FIG. 5 b: a first exemplary protocol architecture for the radio network control plane of a first embodiment of the present invention;

FIG. 5 c: a second exemplary protocol architecture for the user plane of a first embodiment of the present invention;

FIG. 5 d: a second exemplary protocol architecture for the radio network control plane of a first embodiment of the present invention;

FIG. 6 a: an exemplary protocol architecture for the user plane of a second embodiment of the present invention;

FIG. 6 b: an exemplary protocol architecture for the transport network control plane of a second embodiment of the present invention;

FIG. 6 c: an exemplary protocol architecture for the radio network control plane of a second embodiment of the present invention;

FIG. 6 d: an exemplary protocol architecture for a management plane of a second embodiment of the present invention;

FIG. 6 e: an exemplary protocol architecture for the radio network control plane of a second embodiment of the present invention with the base station hub terminating the NBAP protocol (allows for centralized control of the base stations connected to a base station hub);

FIG. 6 f: an exemplary protocol architecture for a management plane of a second embodiment of the present invention with the base station hub terminating the operation and maintenance protocol (allows for centralized management of the base stations connected to a base station hub);

FIG. 7 a: an exemplary protocol architecture for the user plane of a third embodiment of the present invention;

FIG. 7 b: an exemplary protocol architecture for the transport network control plane of a third embodiment of the present invention;

FIG. 7 c: an exemplary protocol architecture for the radio network control plane of a third embodiment of the present invention; and

FIG. 7 d: an exemplary protocol architecture for a management plane of a third embodiment of the present invention.

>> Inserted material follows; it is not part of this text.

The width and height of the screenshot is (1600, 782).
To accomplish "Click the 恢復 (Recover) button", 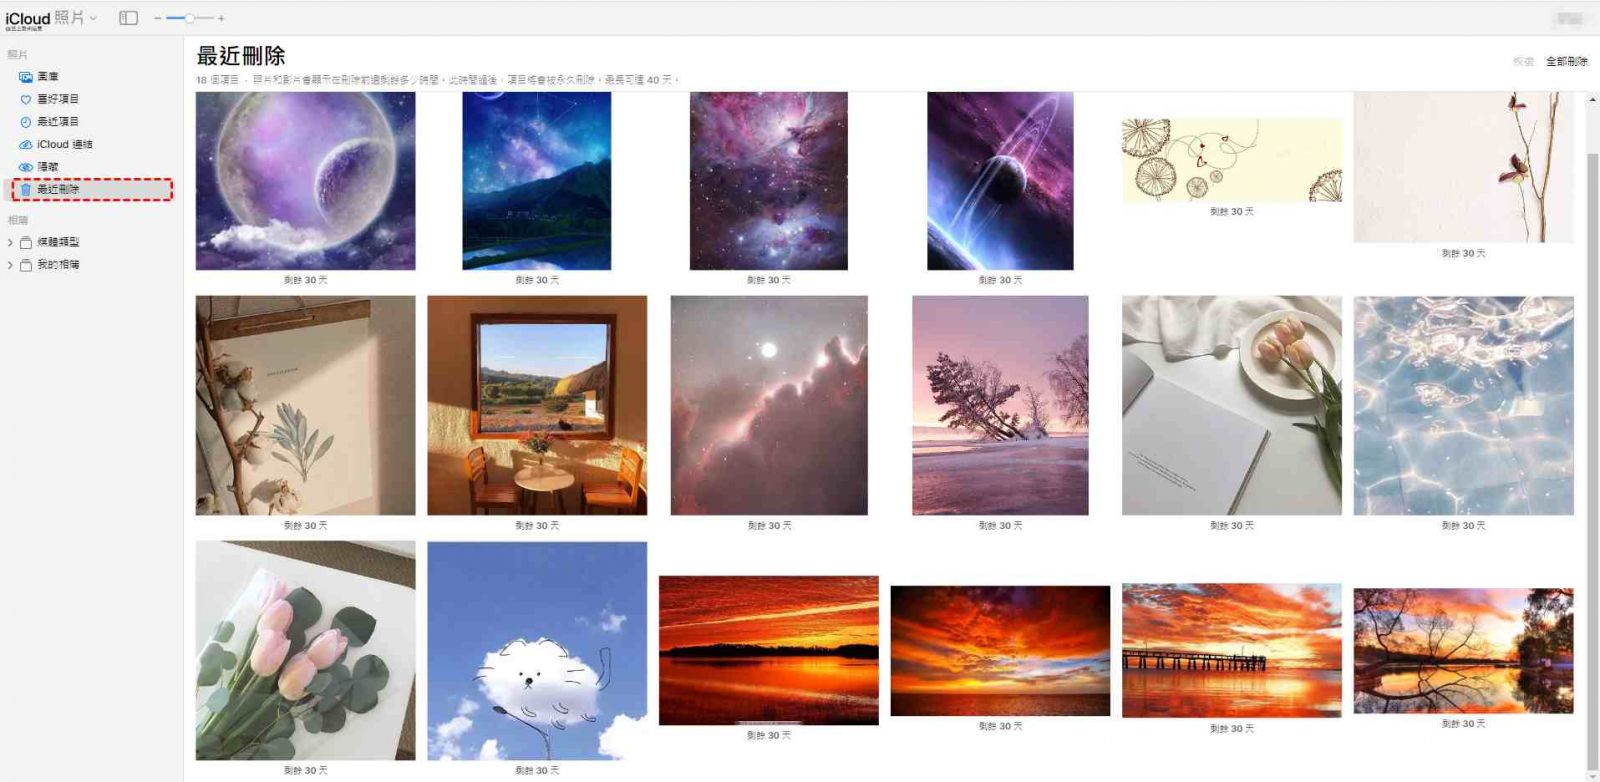I will pyautogui.click(x=1523, y=61).
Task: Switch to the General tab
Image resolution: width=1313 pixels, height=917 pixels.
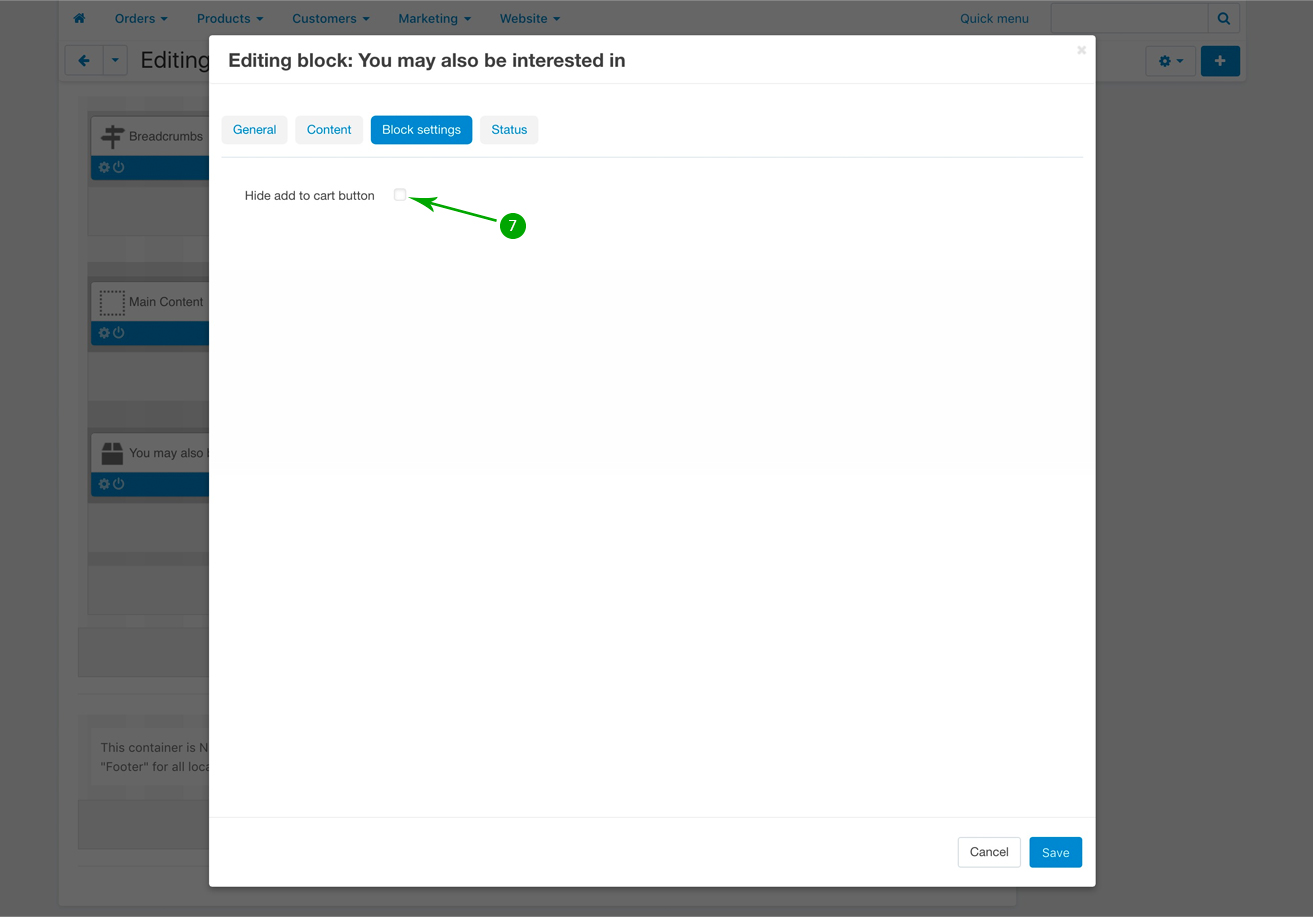Action: coord(254,130)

DETAILED DESCRIPTION OF THE INVENTION

The present invention proposes the introduction of a new network element, which is denoted as “base station hub”, into a radio access network. One or more base stations can be connected to said base station hub, wherein said base stations perform at least base band processing for signals that are transmitted via their radio interfaces. Said base station hub allows for the deployment of different physical layer protocols on the link between the base station hub and the one or more base stations on the one hand, and the link between the base station hub and a radio network controller of said radio access network on the other hand.

In the sequel of this detailed description of the invention, embodiments of the present invention will be described in the context of the UMTS Terrestrial Radio Access Network (UTRAN). It has to be understood that the choice of this radio access network is only of exemplary nature and is by no means intended to limit the applicability of the present invention to radio access networks of other radio systems, as for instance mobile radio communications systems or wireless Local Area Networks (WLANs).

It should furthermore be noted that the description in the opening part of this patent specification is suited to support this detailed description and is therefore understood to be incorporated into this detailed description of the invention by reference.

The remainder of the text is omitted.